The Civil War Sub and the discovery of lost silver
I have this poster hanging in my upstairs hallway. It hangs between my bedroom door and my son’s, and it depicts the first United States Civil War submarine: The U.S.S. Alligator. It was given to me years ago by the National Oceanographic and Atmospheric Association, in return for some historic research, I did for them.
The Alligator was the first Civil War sub, created by a Frenchman from Philadelphia named Brutus DeVilleroi. It sank off the coast of North Carolina in 1863 and has never been found, though there are people working on discovering and raising it.
AND IF YOU’RE ASKING YOURSELF WHAT ALL THIS HAS TO DO WITH THE PENNSYLVANIA WILDS, BUCKLE IN. IT’S GONNA BE AN AWESOME RIDE.
Several years ago, I got a call from NOAA, asking about land that Brutus DeVilleroi owned. The agency has been working on researching the Alligator, and one of the questions they had was how DeVilleroi got the money to build it. DeVilleroi, who described his occupation on the census as “natural genius,” had no personal or family money to speak of. And yet he was able to design and create a fully-formed submarine, offering it to President Lincoln for the government’s use.
NOAA has suggested that DeVilleroi may have made his money here, in central Pennsylvania. In the 1850s, he owned quite a lot of land in what is now Elk Country in the PA Wilds. Around Leidy Township in Clinton County, DeVilleroi purchased acres of land, which he owned for about a year and a half before he failed to pay and the land defaulted back to the original owner. So the question was, how did he make the money? Was it lumbering, mining, or what?
So off to the courthouse I went, to look up the land that Brutus DeVilleroi owned.
As I researched the courthouse documents, I found out that not only had DeVilleroi made the down payment on the land, he was successfully sued twice while living in Clinton County. He had to pay the equivalent of three million dollars today, which deepens the mystery: Where is all this money coming from?
And then, when I took a highlighter and traced out all his land on the map, I thought,”Isn’t this around where those legends of a silver mine used to be?”

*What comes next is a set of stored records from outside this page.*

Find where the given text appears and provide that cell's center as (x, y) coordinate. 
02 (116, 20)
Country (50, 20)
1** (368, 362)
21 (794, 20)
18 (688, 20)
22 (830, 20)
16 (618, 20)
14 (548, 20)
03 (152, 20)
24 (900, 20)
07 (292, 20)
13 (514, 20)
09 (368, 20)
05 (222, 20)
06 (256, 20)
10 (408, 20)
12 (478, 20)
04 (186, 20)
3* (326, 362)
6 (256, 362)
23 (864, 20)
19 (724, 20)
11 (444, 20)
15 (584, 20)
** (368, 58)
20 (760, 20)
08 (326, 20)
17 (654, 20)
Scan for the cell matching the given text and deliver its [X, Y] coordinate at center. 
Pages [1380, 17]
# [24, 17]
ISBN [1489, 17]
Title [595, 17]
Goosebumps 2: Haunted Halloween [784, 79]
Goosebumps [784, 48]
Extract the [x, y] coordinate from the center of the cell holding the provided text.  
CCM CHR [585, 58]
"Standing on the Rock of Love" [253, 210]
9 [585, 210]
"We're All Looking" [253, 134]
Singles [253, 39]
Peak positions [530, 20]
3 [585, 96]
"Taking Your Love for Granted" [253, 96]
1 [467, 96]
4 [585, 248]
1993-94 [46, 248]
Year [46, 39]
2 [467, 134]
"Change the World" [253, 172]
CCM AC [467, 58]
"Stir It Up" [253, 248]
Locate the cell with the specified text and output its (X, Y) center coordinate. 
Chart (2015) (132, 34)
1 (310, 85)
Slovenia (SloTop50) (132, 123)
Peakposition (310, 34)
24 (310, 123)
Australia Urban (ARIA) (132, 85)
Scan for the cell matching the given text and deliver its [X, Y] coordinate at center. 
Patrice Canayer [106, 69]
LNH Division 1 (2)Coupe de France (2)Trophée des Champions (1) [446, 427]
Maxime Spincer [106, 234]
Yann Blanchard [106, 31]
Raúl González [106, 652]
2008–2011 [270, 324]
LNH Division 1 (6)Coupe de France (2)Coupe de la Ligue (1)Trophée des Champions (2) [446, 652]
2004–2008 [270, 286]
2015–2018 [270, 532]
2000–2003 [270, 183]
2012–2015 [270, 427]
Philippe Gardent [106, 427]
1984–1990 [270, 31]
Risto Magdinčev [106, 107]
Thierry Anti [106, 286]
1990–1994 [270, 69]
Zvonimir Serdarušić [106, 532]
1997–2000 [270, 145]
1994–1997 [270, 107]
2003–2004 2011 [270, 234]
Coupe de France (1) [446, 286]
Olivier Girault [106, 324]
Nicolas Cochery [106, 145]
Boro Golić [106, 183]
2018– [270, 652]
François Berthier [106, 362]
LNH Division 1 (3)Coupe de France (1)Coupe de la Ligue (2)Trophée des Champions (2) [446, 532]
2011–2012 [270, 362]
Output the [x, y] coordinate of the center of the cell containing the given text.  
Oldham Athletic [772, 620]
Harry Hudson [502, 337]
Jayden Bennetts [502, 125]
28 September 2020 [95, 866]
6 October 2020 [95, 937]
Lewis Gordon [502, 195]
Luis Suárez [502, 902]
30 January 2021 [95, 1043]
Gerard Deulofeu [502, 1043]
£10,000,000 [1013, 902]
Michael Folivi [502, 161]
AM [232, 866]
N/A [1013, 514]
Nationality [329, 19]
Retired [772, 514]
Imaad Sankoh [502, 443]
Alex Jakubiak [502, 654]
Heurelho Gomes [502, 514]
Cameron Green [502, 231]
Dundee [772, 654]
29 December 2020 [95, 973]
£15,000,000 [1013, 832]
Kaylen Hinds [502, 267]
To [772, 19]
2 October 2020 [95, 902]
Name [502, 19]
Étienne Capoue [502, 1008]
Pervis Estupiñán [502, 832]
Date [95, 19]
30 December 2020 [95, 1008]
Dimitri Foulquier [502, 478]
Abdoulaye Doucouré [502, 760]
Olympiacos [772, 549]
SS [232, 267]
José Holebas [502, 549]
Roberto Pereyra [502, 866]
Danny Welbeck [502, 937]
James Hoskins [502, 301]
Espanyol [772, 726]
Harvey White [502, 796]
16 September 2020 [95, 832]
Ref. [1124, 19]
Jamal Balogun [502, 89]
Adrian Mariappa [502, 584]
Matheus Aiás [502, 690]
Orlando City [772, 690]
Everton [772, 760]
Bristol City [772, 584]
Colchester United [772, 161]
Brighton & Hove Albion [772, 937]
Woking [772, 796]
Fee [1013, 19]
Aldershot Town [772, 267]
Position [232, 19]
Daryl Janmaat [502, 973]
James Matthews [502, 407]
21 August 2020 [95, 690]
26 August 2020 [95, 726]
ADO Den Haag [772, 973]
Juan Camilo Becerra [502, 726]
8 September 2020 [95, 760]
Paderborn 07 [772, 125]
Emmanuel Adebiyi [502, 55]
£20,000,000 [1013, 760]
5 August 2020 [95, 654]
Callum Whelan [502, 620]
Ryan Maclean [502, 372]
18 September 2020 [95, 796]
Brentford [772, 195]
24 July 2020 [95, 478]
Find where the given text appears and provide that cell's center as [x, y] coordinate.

The story is repeated in many articles and books, most of them reputable. John Blair Linn’s History of Centre and Clinton Counties, the most reliable book about the early history of the area, even tells the tale. The Native Americans evidently knew where there was silver in the county and used to walk off into the woods and come back with packs full of it to spend. Though people have searched several different locations, nobody ever found the spot.
Unless Brutus DeVilleroi did.
If you think about it, it explains a lot. A “natural genius” could have figured out where to look for a vein of silver and mined a lot of it in eighteen months. He wouldn’t even have had to sell it as a precious metal; silver is purchased and used in a lot of different industries. Someone who knew where to find silver could have made a lot of money.
Now, no responsible historian would have gone to the government with this crazy theory. Fortunately, NOAA didn’t ask a responsible historian; they asked me. And when I spoke to the people at NOAA, they liked this idea and asked me to send them all the documentation I could on the silver story. And they sent me the poster, which I framed and still display.
Currently, there are efforts to find and raise the Alligator and perhaps put it on display in a museum. And if that ever happens, my theory will be displayed right there with it – the money trail that leads to a lost treasure, a secret silver mine in the heart of the Pennsylvania Wilds.